* _Written exercise_:
Render the data from the line with "At what coordinates" up to and including the line with "pos(776,444)" as a Markdown table with the columns Row and Line, one row per line and no blank lines. Leave the pictures out.

* _Data for this task_:
◆ ◆ ◆

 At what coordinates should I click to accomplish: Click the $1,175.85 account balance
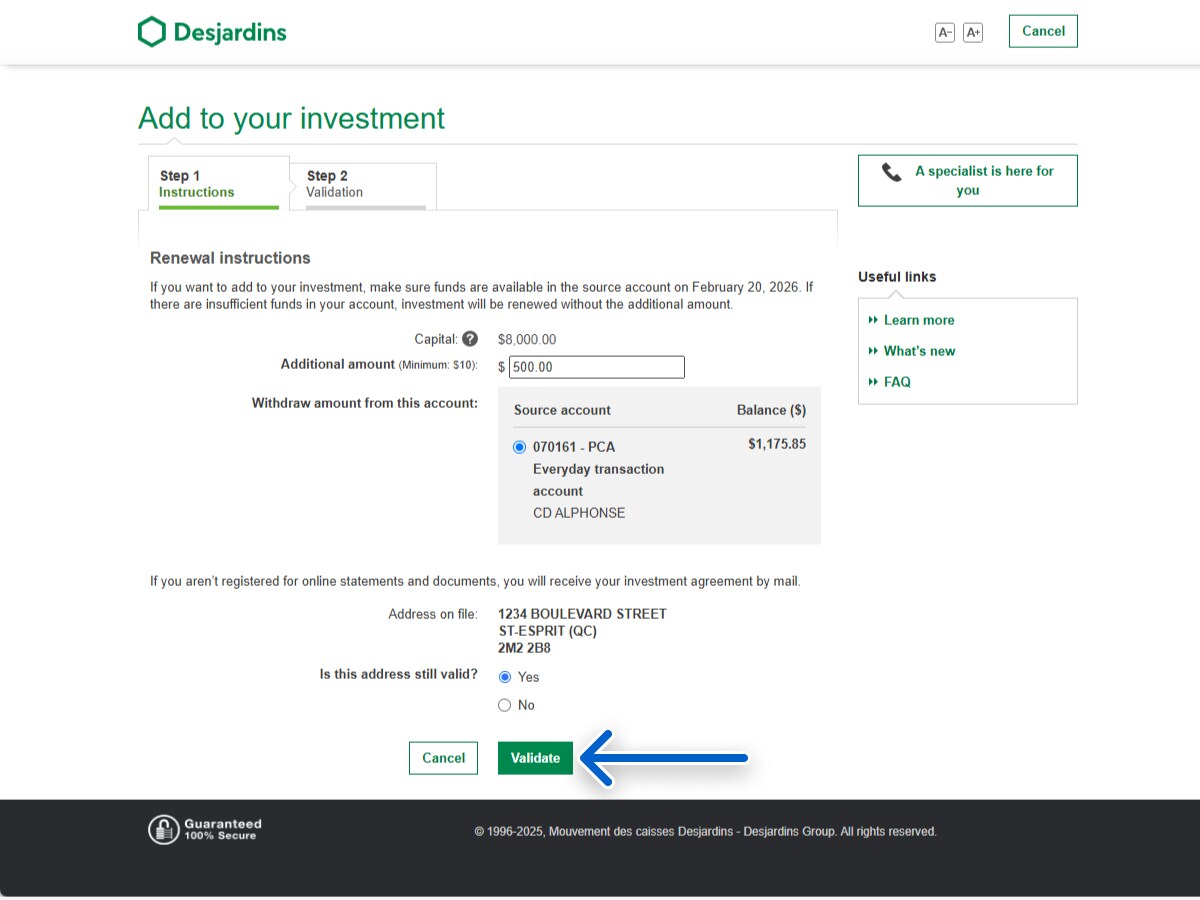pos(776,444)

◆ ◆ ◆

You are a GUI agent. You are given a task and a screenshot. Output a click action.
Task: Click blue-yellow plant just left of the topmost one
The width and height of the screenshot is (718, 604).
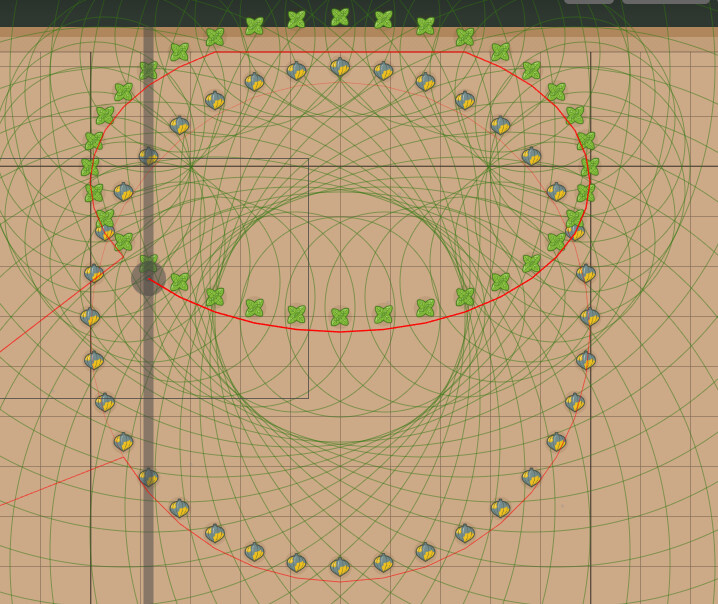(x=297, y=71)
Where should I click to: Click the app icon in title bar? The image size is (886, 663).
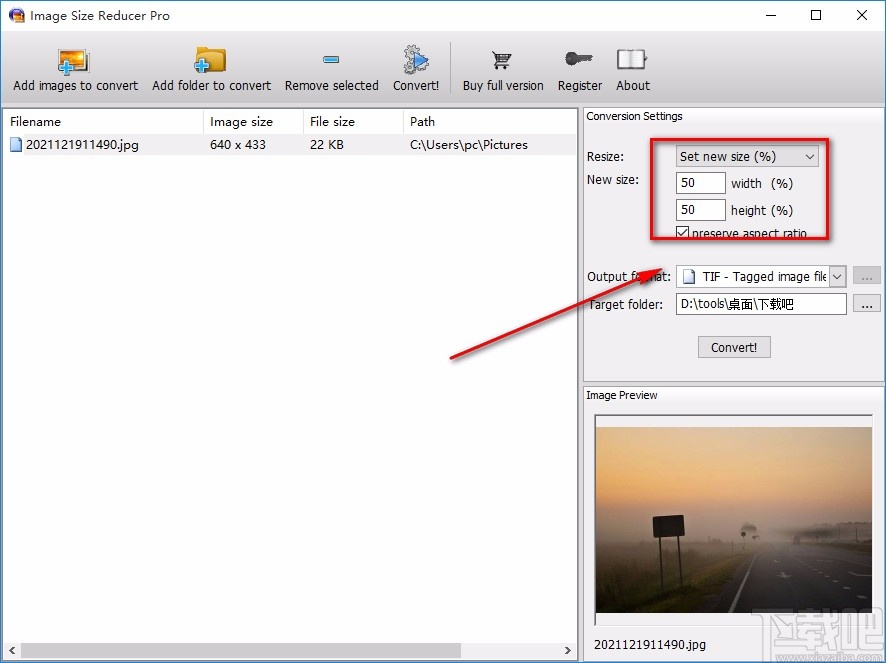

◆ ◆ ◆

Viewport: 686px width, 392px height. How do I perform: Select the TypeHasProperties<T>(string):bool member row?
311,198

◆ ◆ ◆

* _Result of this task_:
| Row | Line |
|---|---|
| 1 |  At what coordinates should I click to accomplish: Click the $1,175.85 account balance |
| 2 | pos(776,444) |